More and more, organisations are finding that their initial TCO estimates for data centres and the services that they deliver become increasingly separated from the true costs as time goes by. With TCO a key component of IT investment decisions, this lack of accuracy can have serious ramifications for organisations that may be basing their IT strategy on flawed or incomplete calculations.

From Capex to Opex:
The problems with TCO aren’t new, but they are increasingly important due to fundamental changes in IT costs. Previously, the primary expense for a data centre would be the initial capital costs of construction and implementation of IT equipment; management, energy and other ongoing operational expenses could be assumed as constants and so easily factored into TCO calculations.

Yet as more organisations use virtualisation and on-demand IT services to make more flexible use of their IT infrastructure, management and investment strategies also have to change to accommodate this more flexible environment. At the same time, energy costs have become more volatile: while prices rise, it is not in a controlled, predictable manner. Both of these developments mean that the Opex needed to both power datacentres and maintain IT services has become a much more significant proportion of overall IT spending.

Flawed Calculations Produce Flawed Conclusions
The net result is that basing your TCO calculations on a static view of the data centre environment will no longer give you anything close to a reliable picture of your cost base over time. Given the increasing importance of energy costs, any TCO calculation should include the energy consumption of each individual component of an IT infrastructure throughout the year.
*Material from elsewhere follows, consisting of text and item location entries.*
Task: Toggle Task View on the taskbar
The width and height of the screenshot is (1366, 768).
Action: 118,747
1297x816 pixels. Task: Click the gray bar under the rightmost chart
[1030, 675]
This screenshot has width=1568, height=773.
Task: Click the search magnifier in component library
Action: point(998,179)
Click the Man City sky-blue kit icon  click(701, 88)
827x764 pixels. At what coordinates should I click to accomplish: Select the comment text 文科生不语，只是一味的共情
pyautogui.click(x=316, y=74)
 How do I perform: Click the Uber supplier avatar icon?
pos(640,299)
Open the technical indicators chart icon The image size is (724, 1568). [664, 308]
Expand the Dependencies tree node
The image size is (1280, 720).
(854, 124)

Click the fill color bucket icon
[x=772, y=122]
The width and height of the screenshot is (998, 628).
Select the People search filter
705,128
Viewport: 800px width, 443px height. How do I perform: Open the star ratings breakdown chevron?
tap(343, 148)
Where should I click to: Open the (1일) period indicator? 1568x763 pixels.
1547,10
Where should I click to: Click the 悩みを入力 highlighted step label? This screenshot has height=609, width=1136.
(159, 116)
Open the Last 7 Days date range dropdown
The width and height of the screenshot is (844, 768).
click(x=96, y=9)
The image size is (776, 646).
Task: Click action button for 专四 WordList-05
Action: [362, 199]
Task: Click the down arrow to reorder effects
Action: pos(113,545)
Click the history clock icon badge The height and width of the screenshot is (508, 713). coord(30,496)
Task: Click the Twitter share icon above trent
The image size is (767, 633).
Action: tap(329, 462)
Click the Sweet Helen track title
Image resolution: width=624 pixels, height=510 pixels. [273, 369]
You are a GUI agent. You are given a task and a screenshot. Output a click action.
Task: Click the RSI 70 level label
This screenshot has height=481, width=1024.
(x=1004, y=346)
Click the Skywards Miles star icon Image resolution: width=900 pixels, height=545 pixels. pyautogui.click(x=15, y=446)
These calculations should also take into account the shifting nature of energy costs so that enterprises are not basing their TCO for a datacentre’s entire lifecycle on out-of-date figures. At the same time calculations must take into account how the infrastructure is used to provide individual IT services, in order to ensure that the enterprise will know the exact effects on data centre costs as demand for services changes.

To do this, enterprises should be able to drill down to the smallest detail of the IT infrastructure so that they know the impact of changes down to the penny. Perhaps most importantly, TCO calculations need to be an ongoing process: where predictions are made based on models of varying IT service and energy usage and then tracked against to ensure data centre costs stay on course.

Without this granular level of information, enterprises will find it increasingly difficult to cost and manage their IT services. An inability to measure the true energy use of their datacentres will make enterprises increasingly vulnerable to fluctuations in energy costs: making it easy for a rise in prices to turn into a budget black-hole that cannot be tracked.

At the same time, planning the capacity and delivery of IT services will become increasingly difficult without the ability to accurately predict how IT infrastructure is affected. This in turn will make long-term IT strategy planning a much less certain process that cannot guarantee the benefits it brings to the business.

Focusing on the Future
Addressing this issue requires two key actions from enterprises that will have wide-reaching consequences. First, businesses must see the data centre as a living, flexible resource rather than a single fixed cost centre. Second, they must ensure that they are aware of all costs and the factors that influence them, such as the expected lifecycle of equipment and seasonal temperatures in and around the datacentre, down to the most microscopic levels.

They can then combine the two to determine both the TCO of the data centre as a whole and of all IT services it houses. Armed with this information, enterprises can calculate the effects of energy price changes and predict the impact of any investment in IT services, confident that they are working with all relevant inputs.

Enterprises should not see changing the way in which they view data centre TCO as a huge undertaking. It is instead simply a logical step in the evolution of IT, from being based on fixed, capex-intensive assets to increasingly becoming Opex intensive services. In this environment, not knowing the exact costs and impact of each IT service is as unthinkable as Toyota not knowing the exact cost of producing a single Yaris.